**** Given passage ****

Combining the 35% cut to CP
funding with the fallout from a 25% drop in enrollment, Southern Seminary’s
budget would be about $10.5M lighter without the financial contributions of
working Southern Baptist women. That’s 20% of Southern’s $52.1M budget for the
2017-18
academic year.
Making matters worse for ultra-complementarians
like Ware and Burk, salary and benefits only account for 52% of Southern’s
budget. Give or take a banquet here and a per
diem there, the other 48% of Southern’s budget goes to fixed operational
costs like maintaining its facilities.[17]
Fixed costs can’t be reduced—that’s what makes them fixed. So the 20% budget shortfall would need to come out of the
52% of Southern’s budget that goes to salary and benefits. That would bring
total expenditures on salary and benefits from $27.1M to $16.7M—a reduction of
38%. In other words, if working Southern Baptist women withdrew their financial
support from Southern Seminary, faculty like Ware and Burk would need to take a
38% cut in pay.
The situation at Midwestern is
even more precarious. Without the financial contributions of working Southern
Baptist women, Midwestern’s budget would go from $22.1M to $16.4M—a loss of
26%. And their budget for salaries and benefits would go from $11.9M to $6.3M.
So, if Southern Baptist women were to stop supporting Midwestern financially,
Strachan and his colleagues would need to take a 47% cut in pay.
a modest proposal
My concern is this. Generally
speaking, insulting one’s patrons is a bad idea. In light of the views espoused
by ultra-complementarian seminary faculty, Southern Baptist women might decide
that their tithe dollars would be put to better use by an organization that is
unaffiliated with the Southern Baptist Convention. After all, nothing in
Scripture says that a woman’s tithe must go to the Baptist church that she
attends; or that the tithes she gives to her Baptist church must go to the CP;
or that her Baptist church cannot contribute to the CP on the condition that
its contribution doesn’t support SBC seminaries in general, or seminaries whose
faculty promote ultra-complementarianism in particular. Scripture says none of
that.
My fear, in short, is that Southern
Baptist women might come to the realization that they no longer wish to subsidize
the propagation of ultra-complementarianism in Southern Baptist seminaries by
contributing to the salaries of men like Ware, Strachan and Burk. And in light
of the economic power that women hold over institutions like Southern and
Midwestern, the consequences of that realization would be financially
ruinous—not only to the few faculty who bite the hands that enable them to feed
their families, but to the majority of their colleagues whose public stance on
gender roles is consistent with the 2000 Faith
& Message.
So, in the hope that such a catastrophe might be averted, I offer the following modest proposal. Seminary faculty who continue to publicly endorse the ultra-complementarianism of Ware, Strachan, Burk and the Pattersons should take a voluntary 20% cut in pay, effective immediately.
Those who profess that employment outside the home is a detriment to the “high calling” of all wives and mothers should not willingly profit from the very employment that they regard as so detrimental to such an important calling.

**** Extracted data ****

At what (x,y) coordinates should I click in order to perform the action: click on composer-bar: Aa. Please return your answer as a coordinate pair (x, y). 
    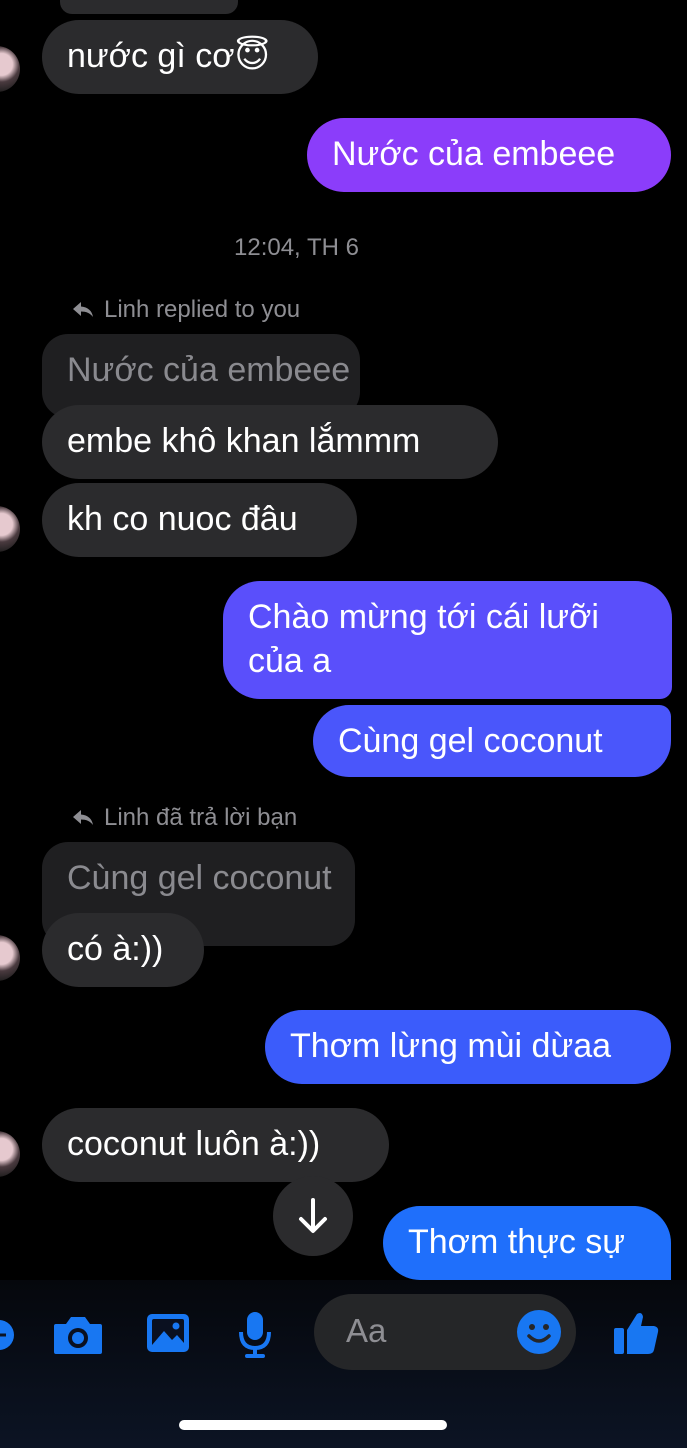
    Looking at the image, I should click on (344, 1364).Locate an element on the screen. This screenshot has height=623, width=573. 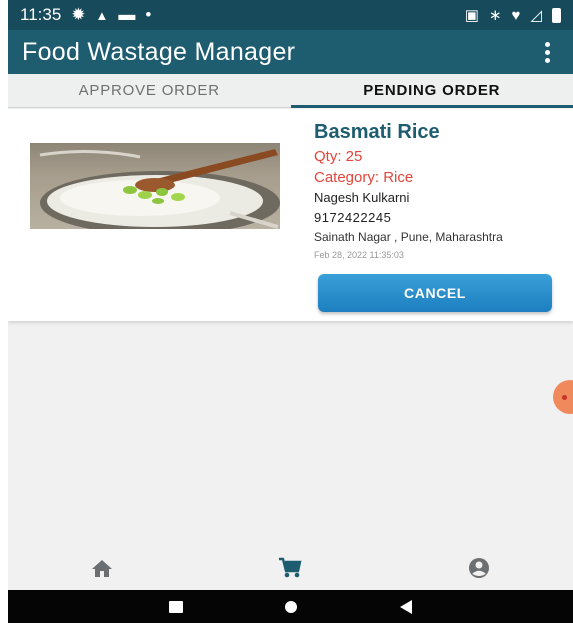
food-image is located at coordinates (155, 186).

****
**** Extracted data ****

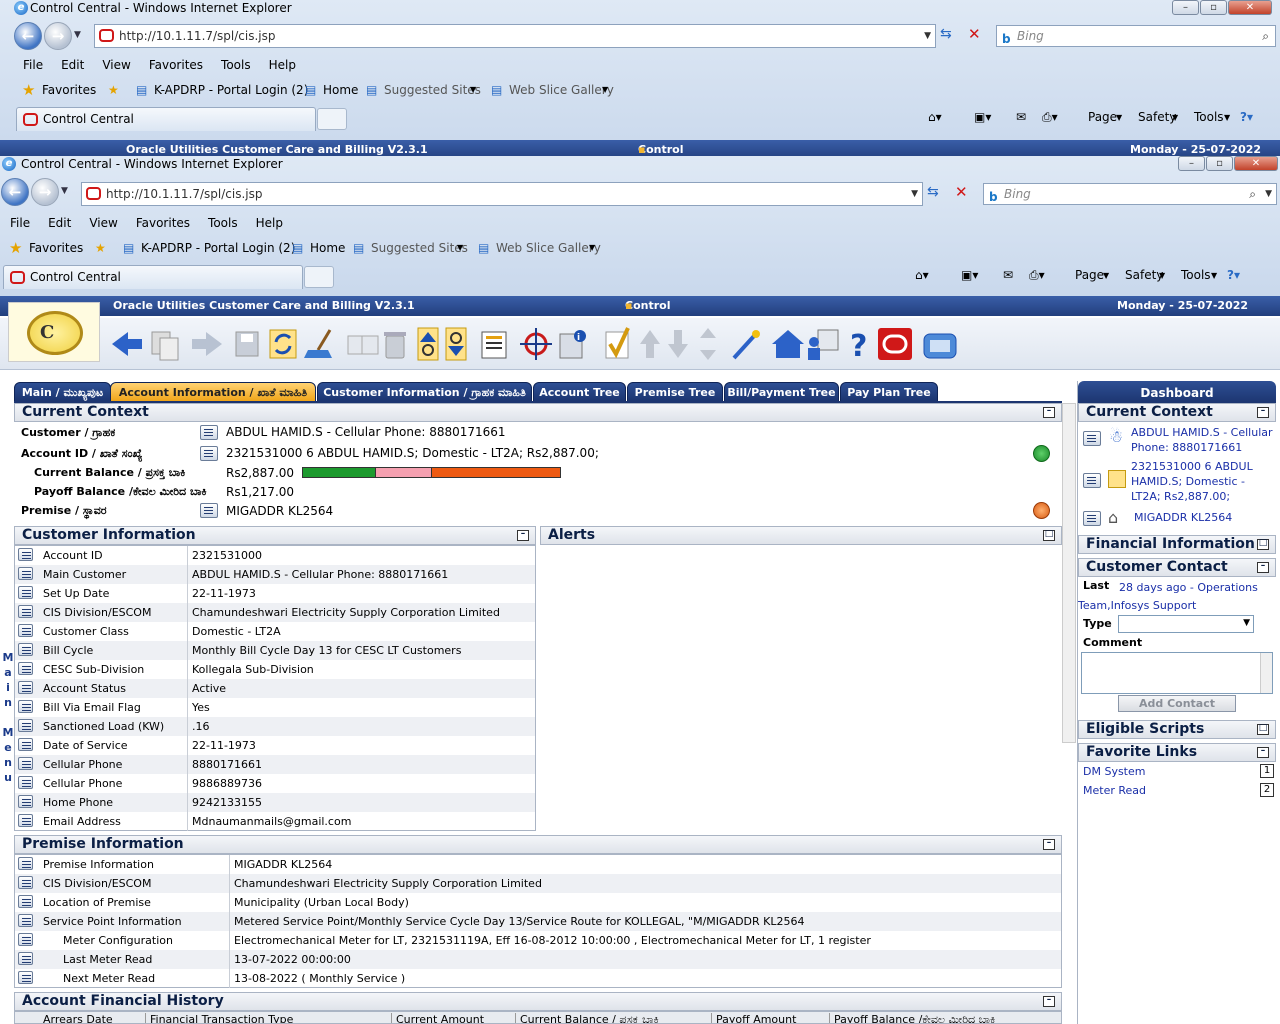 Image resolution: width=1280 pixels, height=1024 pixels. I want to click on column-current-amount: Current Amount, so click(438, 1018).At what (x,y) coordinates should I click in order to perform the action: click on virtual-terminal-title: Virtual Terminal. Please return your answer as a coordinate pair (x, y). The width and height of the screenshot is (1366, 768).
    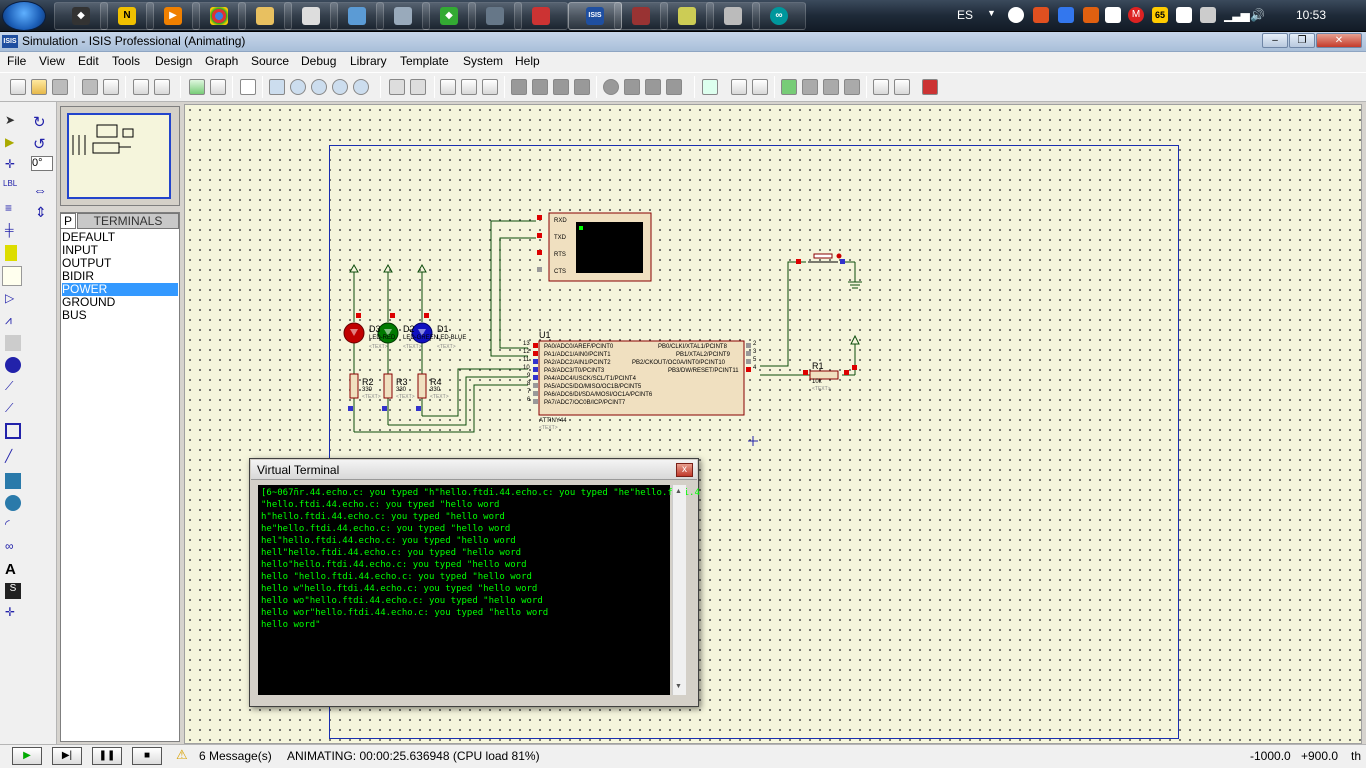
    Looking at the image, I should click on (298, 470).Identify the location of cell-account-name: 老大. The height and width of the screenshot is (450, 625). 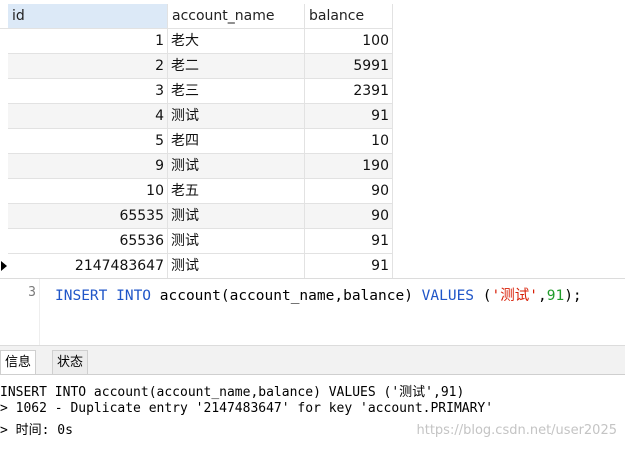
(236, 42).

****
**** Extracted data ****

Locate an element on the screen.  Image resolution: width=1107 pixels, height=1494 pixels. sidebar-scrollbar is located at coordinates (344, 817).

****

● Assignment
Continue the passage about Southern Baptist seminary budgets and women's tithes, starting right after its final sentence.

● Your response
This proposal is indeed modest, insofar
as it reflects a low estimate of the overall financial contributions that women
make to Southern Baptist seminaries. It doesn’t account for, e.g., past contributions
that women have made to building campaigns that produced the classrooms and
offices where seminary faculty now work. It doesn’t account for the
contributions that women make to defraying the fixed costs associated with
operating a modern academic institution, e.g. air conditioning, electricity and
landscaping. And it doesn’t call upon ultra-complementarian seminary faculty to
repay years of financial benefits that they have accepted from women who work
outside the home.
[1] Strachan, Owen. “Of
“Dad Moms” and “Man Fails”: An Essay on Men and Awesomeness.” Journal for Biblical
Manhood and Womanhood XVII, no. 2 (Spring 2012): 25.
It’s notable that Strachan was subsequently named president of the Council for
Biblical Manhood and Womanhood. To my knowledge, he’s never retracted or
revised his equation of “complementarianism” with patriarchy. It would seem,
then, that the term “complementarianism” has far more to do with public
relations than any substantive aversion to patriarchy per se.
[7] Patterson, Dorothy. “The
High Calling of Wife and Mother in Biblical Perspective.” In Recovering Biblical
Manhood and Womanhood: A Response to Evangelical Feminism, edited by John Piper and Wayne Grudem, 372. Wheaton, IL:
Crossway Books, 1991.
[9] Given her commitment to ultra-complementarianism, I
doubt that Dorothy Patterson is in the habit of publishing views that haven’t
met with her husband’s approval. Hence, “the Pattersons.”
[10] Burk, Denny. “When It
Costs To Be Complementarian.” Denny Burk: A commentary on theology,
politics and culture. Last modified December 1, 2012. Accessed July 15, 2019.
http://www.dennyburk.com/when-it-costs-to-be-complementarian/. Given the recent
controversy surrounding Beth Moore, it’s worth observing that the CRU incident
didn’t involve a church or a Sunday morning.
[11] Burk, Denny. “Some
reflections on a church that has recently embraced egalitarianism.” Denny
Burk: A commentary on theology, politics, and culture. Last modified April ,
2016. Accessed July 15, 2019. http://www.dennyburk.com/some-reflections-on-a-church-that-has-recently-embraced-egalitarianism/.
Note that Burk’s emphasis on the
importance of gender roles is consistent with Strachan’s view that “To a
considerable degree, complementarianism helps us understand who we are and what
we have been placed on this earth to do. It does not attempt to answer every
question about life. But it does give us a framework for understanding what men
and women have been called to do by Almighty God.” (Strachan, Owen. “Complementarianism as a
Worldview.” IX 9Marks. Last modified March 19, 2015. Accessed July 15,
2019. https://www.9marks.org/article/complementarianism-as-a-worldview/.)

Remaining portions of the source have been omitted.